**DIRECTIONS:** Retype the data below from the line with "Task: Click the floppy disk icon on Save" up to and including the line with "should pyautogui.click(x=769, y=97).", keeping every line exactly as it appears.

**RAW RECORDS:**
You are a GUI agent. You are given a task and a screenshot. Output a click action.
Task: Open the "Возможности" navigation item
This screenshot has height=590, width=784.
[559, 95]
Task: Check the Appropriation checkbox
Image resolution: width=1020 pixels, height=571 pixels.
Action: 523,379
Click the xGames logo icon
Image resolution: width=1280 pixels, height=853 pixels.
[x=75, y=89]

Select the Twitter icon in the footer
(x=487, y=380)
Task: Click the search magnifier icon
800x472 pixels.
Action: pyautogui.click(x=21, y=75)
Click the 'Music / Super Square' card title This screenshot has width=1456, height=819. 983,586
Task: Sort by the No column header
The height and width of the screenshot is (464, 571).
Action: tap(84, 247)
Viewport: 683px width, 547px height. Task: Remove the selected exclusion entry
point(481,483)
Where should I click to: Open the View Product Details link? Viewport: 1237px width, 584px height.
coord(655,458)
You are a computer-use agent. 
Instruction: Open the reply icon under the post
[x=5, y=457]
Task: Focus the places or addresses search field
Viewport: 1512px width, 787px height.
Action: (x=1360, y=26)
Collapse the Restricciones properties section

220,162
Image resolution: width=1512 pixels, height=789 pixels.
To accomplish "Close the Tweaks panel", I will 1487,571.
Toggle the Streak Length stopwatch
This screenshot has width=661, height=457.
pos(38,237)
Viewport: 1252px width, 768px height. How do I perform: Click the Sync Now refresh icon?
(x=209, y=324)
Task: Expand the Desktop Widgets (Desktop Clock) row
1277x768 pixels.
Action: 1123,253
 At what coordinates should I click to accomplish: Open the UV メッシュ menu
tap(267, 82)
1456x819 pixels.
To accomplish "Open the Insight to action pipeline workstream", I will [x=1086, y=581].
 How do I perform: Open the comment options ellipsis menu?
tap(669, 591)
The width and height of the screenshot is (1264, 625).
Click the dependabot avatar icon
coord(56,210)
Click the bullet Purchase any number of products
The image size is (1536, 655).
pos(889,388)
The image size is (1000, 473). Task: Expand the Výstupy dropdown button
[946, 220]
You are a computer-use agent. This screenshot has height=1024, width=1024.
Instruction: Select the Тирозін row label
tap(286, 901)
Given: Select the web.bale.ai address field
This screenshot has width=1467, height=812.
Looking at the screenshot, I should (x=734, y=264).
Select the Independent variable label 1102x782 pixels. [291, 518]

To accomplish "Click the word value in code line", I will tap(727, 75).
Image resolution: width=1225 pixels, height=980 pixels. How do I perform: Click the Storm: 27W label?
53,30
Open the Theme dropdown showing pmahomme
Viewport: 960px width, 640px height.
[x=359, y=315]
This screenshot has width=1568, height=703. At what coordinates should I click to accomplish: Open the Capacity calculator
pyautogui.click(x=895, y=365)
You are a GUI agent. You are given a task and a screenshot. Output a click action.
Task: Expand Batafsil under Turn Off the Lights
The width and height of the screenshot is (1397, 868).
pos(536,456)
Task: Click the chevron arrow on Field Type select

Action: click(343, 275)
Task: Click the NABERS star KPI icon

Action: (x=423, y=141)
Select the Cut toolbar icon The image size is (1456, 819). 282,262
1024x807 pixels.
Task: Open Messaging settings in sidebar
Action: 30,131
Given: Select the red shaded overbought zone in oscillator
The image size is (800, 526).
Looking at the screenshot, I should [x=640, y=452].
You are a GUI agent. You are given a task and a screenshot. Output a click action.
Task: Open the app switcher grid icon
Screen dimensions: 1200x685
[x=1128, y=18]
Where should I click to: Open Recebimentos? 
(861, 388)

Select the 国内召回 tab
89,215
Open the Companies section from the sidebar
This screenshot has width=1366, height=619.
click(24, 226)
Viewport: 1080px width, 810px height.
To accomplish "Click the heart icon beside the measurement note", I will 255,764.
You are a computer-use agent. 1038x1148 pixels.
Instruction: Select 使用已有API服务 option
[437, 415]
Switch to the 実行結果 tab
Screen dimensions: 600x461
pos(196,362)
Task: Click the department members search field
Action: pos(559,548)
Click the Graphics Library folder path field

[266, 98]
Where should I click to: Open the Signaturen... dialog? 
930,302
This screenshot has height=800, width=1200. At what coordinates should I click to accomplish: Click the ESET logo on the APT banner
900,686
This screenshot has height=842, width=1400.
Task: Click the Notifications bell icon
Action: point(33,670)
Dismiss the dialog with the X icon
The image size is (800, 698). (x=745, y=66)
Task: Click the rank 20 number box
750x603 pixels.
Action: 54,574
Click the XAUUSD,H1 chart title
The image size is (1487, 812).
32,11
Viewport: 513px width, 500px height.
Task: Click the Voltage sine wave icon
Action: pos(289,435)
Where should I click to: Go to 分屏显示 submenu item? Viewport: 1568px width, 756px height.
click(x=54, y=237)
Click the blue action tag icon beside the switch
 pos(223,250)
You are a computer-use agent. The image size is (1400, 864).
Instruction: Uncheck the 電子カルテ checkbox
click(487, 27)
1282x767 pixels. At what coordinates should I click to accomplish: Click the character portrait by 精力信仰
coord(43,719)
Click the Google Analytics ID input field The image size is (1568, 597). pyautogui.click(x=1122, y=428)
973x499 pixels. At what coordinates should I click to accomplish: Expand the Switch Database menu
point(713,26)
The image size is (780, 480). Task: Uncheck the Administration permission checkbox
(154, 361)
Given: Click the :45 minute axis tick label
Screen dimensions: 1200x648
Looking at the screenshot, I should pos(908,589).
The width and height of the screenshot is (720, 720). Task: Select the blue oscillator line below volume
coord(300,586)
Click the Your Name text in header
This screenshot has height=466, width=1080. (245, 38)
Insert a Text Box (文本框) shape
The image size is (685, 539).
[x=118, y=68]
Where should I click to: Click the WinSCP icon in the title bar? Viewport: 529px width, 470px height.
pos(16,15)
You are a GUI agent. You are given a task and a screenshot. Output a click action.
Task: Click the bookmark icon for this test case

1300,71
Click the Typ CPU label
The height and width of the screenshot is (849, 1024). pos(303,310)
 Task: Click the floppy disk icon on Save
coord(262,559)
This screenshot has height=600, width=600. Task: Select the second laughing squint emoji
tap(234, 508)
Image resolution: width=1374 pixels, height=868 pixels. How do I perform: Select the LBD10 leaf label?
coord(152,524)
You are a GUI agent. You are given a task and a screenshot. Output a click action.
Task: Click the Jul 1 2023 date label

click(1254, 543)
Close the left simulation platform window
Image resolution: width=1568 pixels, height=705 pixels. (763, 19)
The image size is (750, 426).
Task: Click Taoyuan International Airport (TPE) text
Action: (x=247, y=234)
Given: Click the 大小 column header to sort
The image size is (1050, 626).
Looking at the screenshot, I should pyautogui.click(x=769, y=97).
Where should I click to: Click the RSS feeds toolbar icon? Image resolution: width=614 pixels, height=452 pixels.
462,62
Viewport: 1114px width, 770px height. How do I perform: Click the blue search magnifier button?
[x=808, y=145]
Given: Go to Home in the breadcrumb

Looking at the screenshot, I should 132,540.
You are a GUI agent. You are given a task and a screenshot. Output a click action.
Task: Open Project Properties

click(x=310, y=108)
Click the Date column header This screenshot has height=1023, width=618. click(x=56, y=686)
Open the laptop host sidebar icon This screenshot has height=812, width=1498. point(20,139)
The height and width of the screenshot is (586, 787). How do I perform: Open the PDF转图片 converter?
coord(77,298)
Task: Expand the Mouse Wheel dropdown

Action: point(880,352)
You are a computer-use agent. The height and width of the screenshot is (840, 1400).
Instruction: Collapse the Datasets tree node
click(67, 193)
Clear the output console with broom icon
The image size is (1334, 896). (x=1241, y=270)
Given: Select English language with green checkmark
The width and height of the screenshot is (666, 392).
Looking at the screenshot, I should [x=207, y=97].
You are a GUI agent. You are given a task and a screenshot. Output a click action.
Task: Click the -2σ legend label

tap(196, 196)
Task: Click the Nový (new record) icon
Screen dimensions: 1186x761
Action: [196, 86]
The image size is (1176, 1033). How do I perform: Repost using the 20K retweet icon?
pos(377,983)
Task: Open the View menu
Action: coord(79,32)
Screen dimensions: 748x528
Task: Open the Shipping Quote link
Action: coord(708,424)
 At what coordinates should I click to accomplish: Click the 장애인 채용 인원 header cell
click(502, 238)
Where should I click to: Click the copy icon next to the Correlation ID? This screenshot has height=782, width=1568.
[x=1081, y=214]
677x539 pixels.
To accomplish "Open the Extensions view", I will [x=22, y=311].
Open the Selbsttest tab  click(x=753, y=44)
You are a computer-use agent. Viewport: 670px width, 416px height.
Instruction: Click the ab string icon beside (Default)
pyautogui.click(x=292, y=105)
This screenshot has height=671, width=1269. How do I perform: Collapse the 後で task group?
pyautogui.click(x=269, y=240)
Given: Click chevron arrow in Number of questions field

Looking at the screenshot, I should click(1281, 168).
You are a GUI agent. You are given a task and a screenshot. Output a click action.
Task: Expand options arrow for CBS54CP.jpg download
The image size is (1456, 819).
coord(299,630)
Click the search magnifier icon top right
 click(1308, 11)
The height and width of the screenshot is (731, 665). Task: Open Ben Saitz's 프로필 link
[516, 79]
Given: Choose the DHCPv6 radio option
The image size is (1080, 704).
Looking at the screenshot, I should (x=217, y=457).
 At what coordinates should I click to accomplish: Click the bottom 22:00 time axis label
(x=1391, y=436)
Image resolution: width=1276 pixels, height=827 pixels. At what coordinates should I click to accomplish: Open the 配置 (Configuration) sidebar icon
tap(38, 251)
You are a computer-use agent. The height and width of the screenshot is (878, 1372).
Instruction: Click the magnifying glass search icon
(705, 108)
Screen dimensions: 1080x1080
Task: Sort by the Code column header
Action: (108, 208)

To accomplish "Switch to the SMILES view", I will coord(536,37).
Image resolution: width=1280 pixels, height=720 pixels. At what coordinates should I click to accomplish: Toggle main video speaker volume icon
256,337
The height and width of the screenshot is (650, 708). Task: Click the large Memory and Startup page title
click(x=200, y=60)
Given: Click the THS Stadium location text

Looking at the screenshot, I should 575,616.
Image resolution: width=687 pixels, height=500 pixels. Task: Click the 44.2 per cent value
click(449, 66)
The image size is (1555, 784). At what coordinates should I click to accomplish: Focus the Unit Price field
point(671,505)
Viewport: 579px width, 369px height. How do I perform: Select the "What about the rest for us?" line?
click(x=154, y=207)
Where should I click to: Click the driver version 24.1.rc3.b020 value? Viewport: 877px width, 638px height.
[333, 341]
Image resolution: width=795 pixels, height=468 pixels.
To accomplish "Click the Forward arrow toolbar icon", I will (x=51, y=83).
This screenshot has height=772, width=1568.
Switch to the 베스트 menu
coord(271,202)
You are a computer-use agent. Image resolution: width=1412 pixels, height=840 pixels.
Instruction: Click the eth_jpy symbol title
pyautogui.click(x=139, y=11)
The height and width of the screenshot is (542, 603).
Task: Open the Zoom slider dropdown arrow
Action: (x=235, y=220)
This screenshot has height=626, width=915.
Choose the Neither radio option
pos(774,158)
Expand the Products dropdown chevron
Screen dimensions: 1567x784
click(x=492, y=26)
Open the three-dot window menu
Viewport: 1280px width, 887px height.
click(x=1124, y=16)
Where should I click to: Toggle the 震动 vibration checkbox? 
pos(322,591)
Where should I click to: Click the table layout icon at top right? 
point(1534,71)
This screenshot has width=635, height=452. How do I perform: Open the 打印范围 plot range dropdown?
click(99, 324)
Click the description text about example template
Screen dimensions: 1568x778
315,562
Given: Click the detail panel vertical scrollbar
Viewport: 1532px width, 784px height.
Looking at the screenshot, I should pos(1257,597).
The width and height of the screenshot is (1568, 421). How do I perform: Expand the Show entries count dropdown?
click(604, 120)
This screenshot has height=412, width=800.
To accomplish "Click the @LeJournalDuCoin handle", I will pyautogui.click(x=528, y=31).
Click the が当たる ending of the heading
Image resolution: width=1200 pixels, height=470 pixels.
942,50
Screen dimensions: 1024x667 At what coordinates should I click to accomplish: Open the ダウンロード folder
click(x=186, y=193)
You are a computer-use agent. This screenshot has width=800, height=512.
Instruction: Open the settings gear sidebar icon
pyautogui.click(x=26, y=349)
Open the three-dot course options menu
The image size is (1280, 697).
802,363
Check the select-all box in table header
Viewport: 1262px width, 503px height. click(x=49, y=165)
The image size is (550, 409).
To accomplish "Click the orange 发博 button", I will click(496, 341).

**ANSWER TO THE PROBLEM:**
 Task: Click the floppy disk icon on Save
coord(262,559)
This screenshot has height=600, width=600. Task: Select the second laughing squint emoji
tap(234, 508)
Image resolution: width=1374 pixels, height=868 pixels. How do I perform: Select the LBD10 leaf label?
coord(152,524)
You are a GUI agent. You are given a task and a screenshot. Output a click action.
Task: Click the Jul 1 2023 date label

click(1254, 543)
Close the left simulation platform window
Image resolution: width=1568 pixels, height=705 pixels. (763, 19)
The image size is (750, 426).
Task: Click Taoyuan International Airport (TPE) text
Action: (x=247, y=234)
Given: Click the 大小 column header to sort
The image size is (1050, 626).
Looking at the screenshot, I should pyautogui.click(x=769, y=97).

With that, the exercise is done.